- Excerpted records -
-*-*-

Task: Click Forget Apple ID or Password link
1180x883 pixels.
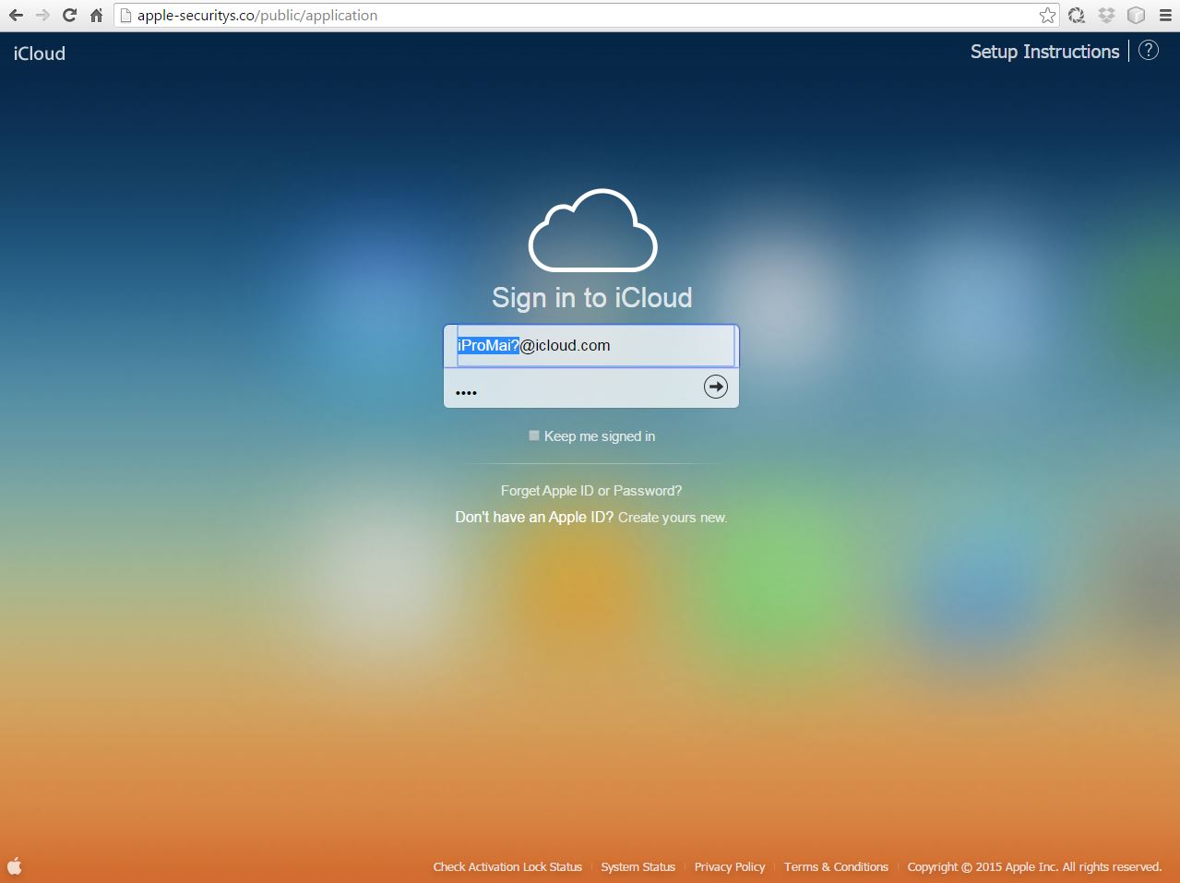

-*-*-

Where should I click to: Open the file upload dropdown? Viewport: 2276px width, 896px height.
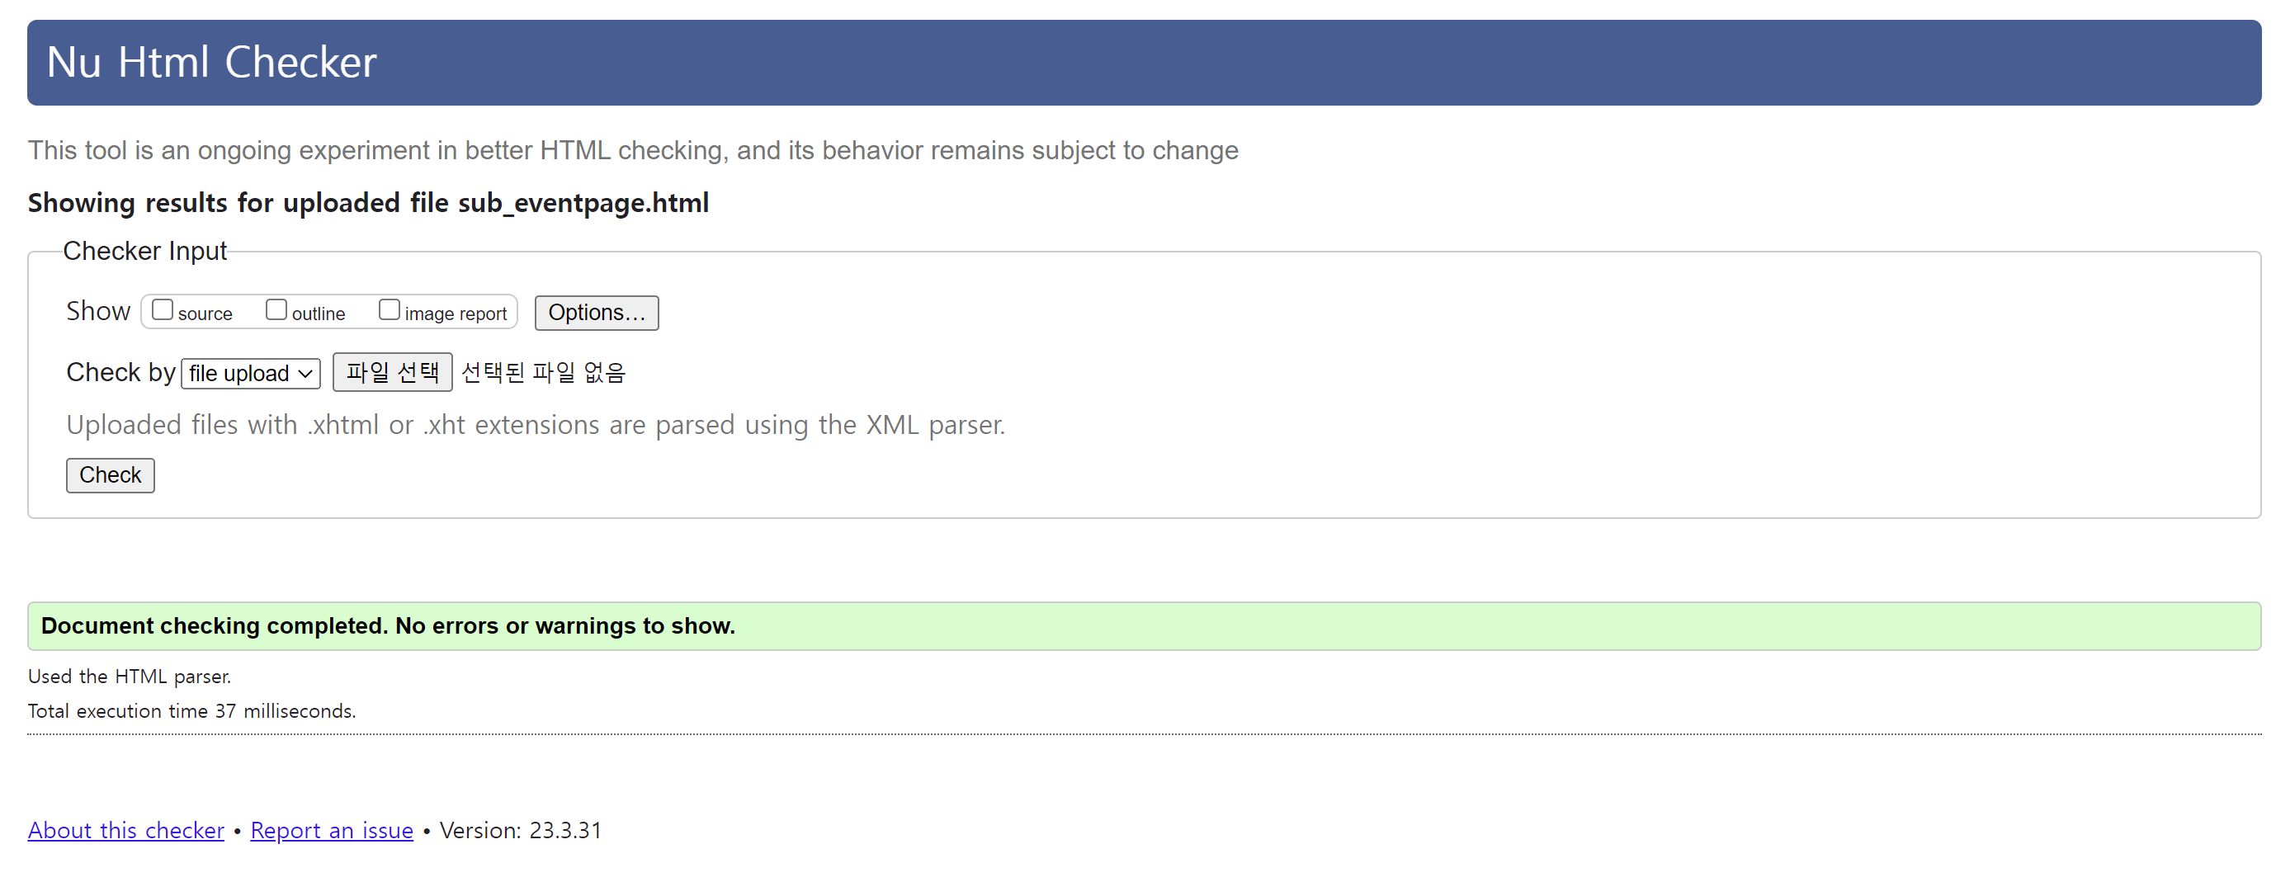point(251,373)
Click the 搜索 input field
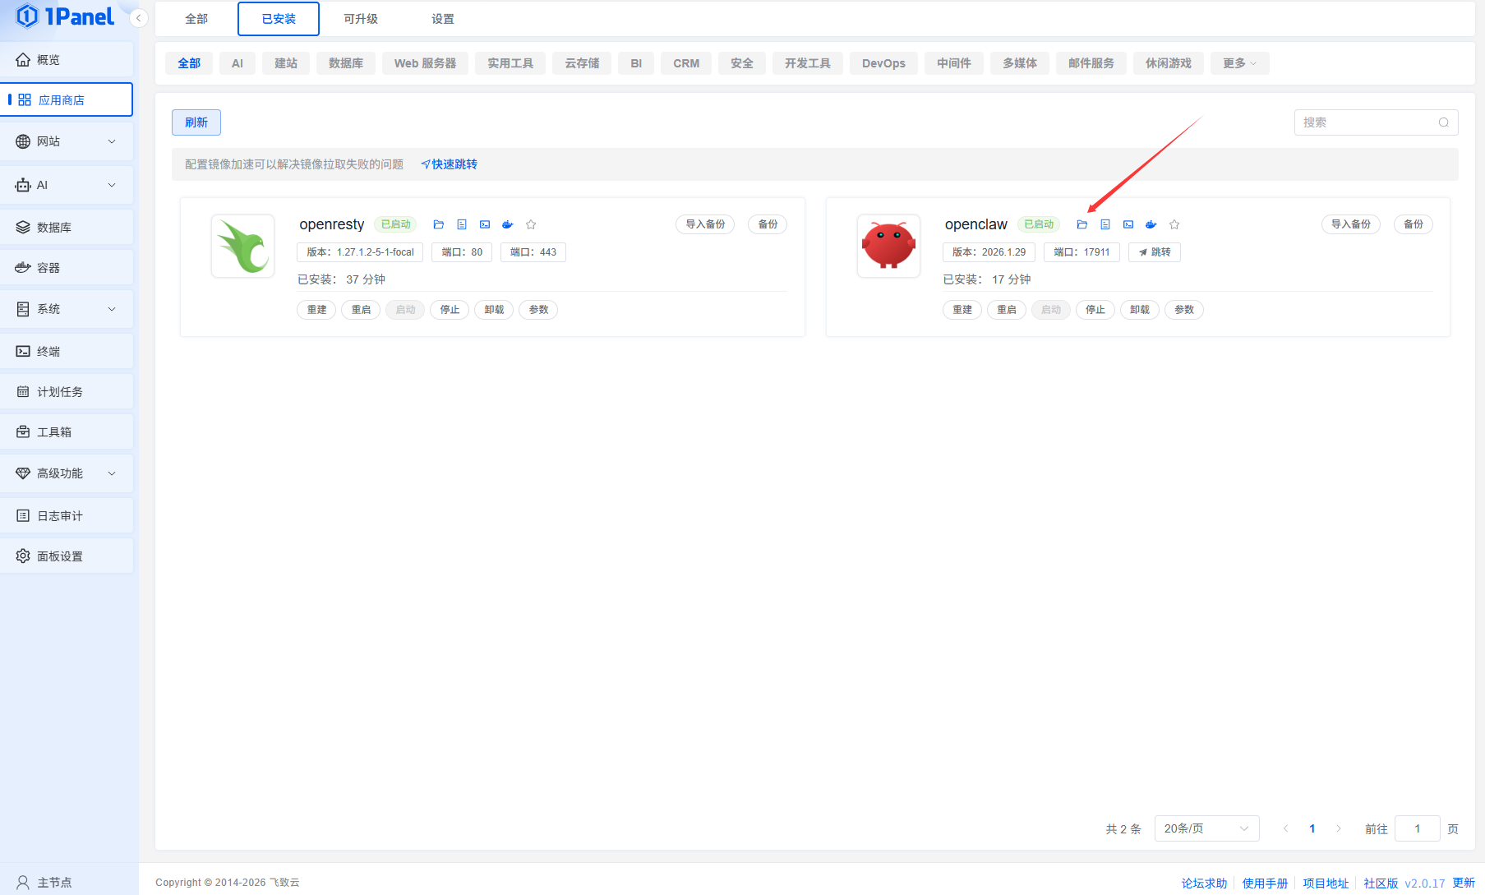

-*-*-

- Description of the task -
Look above for the line with "Task: Click Forget Apple ID or Password link" and the line with "1180x883 pixels.", and reproduce exactly those two lines plus every line between, nothing more.

- Problem solution -
Task: Click Forget Apple ID or Password link
1180x883 pixels.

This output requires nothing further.